Charlotte's deep thoughtful spirit appears
to have felt almost painfully the tender responsibility which rested upon
her with reference to her remaining sisters. She was only eighteen
months older than Emily; but Emily and Anne were simply companions and
playmates, while Charlotte was motherly friend and guardian to both; and
this loving assumption of duties beyond her years, made her feel
considerably older than she really was.
Patrick Branwell, their only brother, was a boy of remarkable promise,
and, in some ways, of extraordinary precocity of talent. Mr. Bronte's
friends advised him to send his son to school; but, remembering both the
strength of will of his own youth and his mode of employing it, he
believed that Patrick was better at home, and that he himself could teach
him well, as he had taught others before. So Patrick, or as his family
called him--Branwell, remained at Haworth, working hard for some hours a
day with his father; but, when the time of the latter was taken up with
his parochial duties, the boy was thrown into chance companionship with
the lads of the village--for youth will to youth, and boys will to boys.

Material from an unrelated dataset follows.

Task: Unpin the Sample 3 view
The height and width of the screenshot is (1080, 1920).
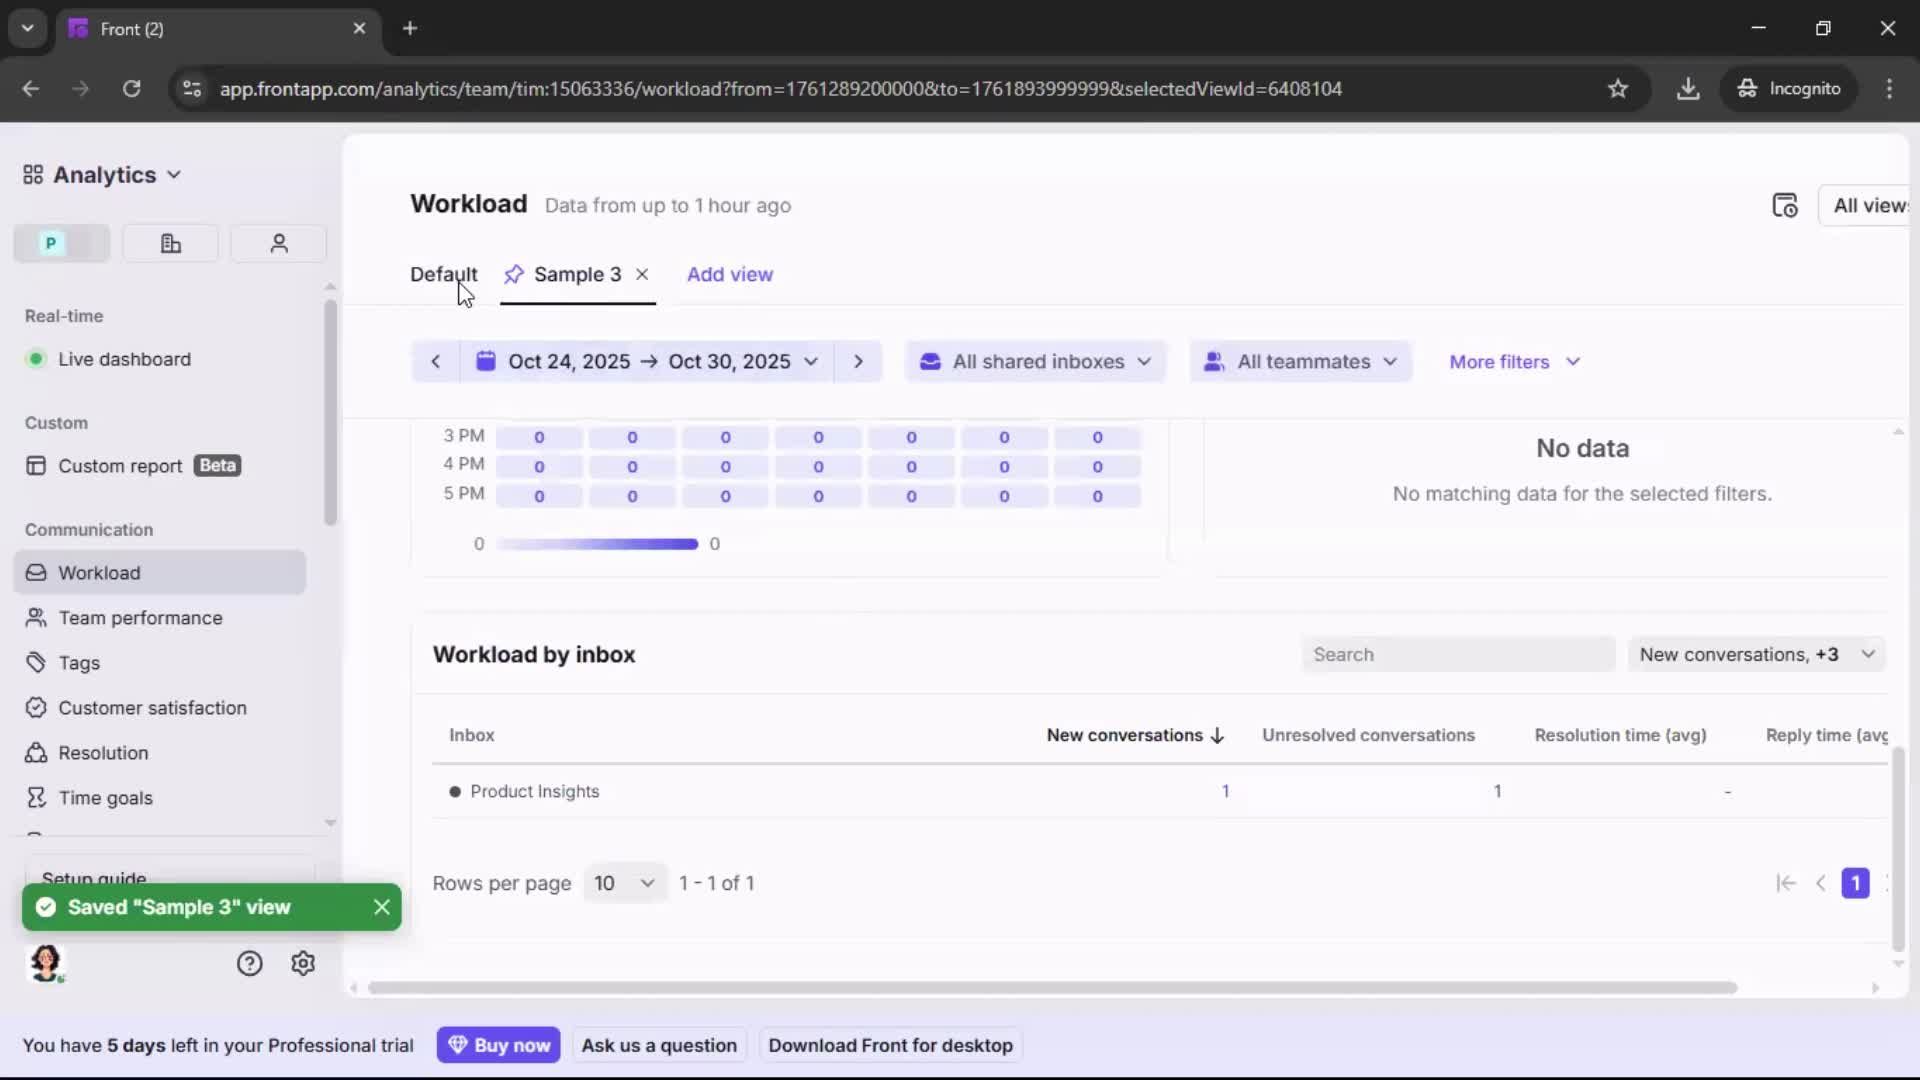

Still, he was associated in many of his sisters' plays and amusements.
These were mostly of a sedentary and intellectual nature. I have had a
curious packet confided to me, containing an immense amount of
manuscript, in an inconceivably small space; tales, dramas, poems,
romances, written principally by Charlotte, in a hand which it is almost
impossible to decipher without the aid of a magnifying glass.